#### MATERIAL TO PROCESS

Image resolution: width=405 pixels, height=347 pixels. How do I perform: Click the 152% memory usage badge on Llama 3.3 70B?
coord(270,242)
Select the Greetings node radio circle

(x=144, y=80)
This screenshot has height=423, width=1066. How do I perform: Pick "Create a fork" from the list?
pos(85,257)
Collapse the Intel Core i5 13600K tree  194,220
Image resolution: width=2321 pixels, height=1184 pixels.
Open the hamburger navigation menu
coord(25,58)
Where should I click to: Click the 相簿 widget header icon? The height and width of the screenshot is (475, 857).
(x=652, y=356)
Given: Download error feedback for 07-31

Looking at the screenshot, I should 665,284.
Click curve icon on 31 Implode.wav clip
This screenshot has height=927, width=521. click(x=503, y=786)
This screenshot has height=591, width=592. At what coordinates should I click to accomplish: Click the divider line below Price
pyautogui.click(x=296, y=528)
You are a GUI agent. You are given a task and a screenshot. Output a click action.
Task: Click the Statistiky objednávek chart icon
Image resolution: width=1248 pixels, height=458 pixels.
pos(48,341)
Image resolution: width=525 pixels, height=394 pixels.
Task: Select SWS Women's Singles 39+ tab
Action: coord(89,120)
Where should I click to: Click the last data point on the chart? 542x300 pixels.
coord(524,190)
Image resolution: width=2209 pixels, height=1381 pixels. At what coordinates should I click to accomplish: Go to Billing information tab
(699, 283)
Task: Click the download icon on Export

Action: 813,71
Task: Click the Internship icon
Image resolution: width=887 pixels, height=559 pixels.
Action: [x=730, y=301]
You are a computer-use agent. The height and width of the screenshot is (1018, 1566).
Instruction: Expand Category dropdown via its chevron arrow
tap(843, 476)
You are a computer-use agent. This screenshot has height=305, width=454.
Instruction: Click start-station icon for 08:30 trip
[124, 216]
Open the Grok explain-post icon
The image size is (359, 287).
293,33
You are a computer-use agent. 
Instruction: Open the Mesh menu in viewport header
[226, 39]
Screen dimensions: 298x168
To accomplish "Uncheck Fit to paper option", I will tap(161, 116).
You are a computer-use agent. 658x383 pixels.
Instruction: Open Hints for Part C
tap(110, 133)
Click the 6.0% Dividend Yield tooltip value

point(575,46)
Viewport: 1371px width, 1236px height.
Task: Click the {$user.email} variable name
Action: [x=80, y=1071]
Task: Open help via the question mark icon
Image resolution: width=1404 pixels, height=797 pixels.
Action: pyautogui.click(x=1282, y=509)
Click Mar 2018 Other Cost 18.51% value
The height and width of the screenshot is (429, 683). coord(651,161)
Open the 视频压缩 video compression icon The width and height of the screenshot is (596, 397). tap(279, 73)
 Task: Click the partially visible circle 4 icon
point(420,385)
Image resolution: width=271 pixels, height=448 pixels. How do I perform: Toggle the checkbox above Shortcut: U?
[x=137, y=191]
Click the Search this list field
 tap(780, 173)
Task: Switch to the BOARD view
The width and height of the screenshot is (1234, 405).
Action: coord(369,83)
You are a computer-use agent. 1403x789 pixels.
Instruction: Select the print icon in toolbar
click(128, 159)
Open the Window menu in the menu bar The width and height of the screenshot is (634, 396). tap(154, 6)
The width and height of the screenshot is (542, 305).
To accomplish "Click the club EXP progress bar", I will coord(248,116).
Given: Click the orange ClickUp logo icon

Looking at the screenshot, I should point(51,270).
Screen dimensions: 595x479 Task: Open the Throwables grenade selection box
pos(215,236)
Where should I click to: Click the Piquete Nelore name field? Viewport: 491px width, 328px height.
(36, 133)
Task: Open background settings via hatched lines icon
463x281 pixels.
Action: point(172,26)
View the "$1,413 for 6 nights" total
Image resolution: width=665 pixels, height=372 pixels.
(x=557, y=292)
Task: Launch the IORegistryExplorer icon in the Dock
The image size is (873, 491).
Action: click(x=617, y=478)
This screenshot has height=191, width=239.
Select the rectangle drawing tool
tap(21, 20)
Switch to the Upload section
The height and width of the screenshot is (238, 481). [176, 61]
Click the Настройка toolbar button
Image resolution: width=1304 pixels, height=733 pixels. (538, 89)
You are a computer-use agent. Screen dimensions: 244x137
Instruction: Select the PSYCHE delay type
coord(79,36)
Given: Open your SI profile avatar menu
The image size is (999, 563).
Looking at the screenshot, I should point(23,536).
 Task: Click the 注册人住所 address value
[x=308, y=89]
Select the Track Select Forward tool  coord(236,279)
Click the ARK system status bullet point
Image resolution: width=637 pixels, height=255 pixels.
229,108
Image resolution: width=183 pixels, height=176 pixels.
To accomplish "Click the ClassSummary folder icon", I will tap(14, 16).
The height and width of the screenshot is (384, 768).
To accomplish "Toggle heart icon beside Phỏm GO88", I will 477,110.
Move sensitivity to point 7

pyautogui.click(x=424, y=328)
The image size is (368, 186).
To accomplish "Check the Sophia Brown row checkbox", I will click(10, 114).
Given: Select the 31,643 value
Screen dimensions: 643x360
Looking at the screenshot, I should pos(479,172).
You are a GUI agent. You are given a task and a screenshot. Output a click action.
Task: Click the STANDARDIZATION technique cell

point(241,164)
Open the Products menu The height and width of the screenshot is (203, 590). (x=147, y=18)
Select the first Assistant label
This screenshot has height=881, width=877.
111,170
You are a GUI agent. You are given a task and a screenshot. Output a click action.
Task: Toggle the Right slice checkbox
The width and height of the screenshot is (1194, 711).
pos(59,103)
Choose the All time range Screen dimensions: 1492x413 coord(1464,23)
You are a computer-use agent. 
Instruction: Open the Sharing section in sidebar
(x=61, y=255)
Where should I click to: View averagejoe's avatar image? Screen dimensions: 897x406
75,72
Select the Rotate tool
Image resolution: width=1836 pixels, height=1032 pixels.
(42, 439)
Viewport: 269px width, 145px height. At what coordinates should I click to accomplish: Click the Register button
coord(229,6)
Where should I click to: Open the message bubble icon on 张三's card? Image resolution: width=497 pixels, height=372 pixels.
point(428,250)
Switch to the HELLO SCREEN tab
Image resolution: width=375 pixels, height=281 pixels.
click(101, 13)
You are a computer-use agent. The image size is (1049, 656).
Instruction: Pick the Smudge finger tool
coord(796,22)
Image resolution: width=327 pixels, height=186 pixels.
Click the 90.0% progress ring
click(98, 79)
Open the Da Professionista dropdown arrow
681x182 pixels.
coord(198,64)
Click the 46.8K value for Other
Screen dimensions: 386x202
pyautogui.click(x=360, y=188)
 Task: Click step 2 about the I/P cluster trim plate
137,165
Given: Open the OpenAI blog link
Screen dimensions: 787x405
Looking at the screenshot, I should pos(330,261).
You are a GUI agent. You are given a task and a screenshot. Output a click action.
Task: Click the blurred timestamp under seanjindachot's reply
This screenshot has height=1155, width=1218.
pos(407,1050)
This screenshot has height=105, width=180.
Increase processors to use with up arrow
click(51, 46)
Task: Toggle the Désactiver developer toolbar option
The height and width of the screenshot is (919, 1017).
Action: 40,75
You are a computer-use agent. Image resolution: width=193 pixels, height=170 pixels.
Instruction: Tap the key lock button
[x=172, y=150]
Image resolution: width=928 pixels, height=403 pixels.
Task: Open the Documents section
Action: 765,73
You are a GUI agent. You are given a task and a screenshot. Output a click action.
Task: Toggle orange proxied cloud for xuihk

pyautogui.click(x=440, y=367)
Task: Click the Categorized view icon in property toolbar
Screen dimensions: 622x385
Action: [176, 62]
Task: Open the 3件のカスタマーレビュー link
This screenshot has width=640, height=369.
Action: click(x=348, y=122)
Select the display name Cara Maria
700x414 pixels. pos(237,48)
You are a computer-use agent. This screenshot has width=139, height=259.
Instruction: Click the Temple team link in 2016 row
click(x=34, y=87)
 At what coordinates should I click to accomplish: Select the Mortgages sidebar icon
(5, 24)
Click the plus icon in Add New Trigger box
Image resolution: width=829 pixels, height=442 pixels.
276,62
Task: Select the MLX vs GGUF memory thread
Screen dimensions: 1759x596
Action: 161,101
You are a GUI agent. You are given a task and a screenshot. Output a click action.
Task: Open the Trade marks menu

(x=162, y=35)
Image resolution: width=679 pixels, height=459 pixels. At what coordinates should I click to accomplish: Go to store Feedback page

########

▶ [REQUIREMENT]:
Copy out the data again without any change, from the line with "Where should I click to: Click the Piquete" to the line with "tap(21, 20)", both of those lines included.

▶ [PROBLEM SOLUTION]:
Where should I click to: Click the Piquete Nelore name field? Viewport: 491px width, 328px height.
(36, 133)
Task: Open background settings via hatched lines icon
463x281 pixels.
Action: point(172,26)
View the "$1,413 for 6 nights" total
Image resolution: width=665 pixels, height=372 pixels.
(x=557, y=292)
Task: Launch the IORegistryExplorer icon in the Dock
The image size is (873, 491).
Action: click(x=617, y=478)
This screenshot has height=191, width=239.
Select the rectangle drawing tool
tap(21, 20)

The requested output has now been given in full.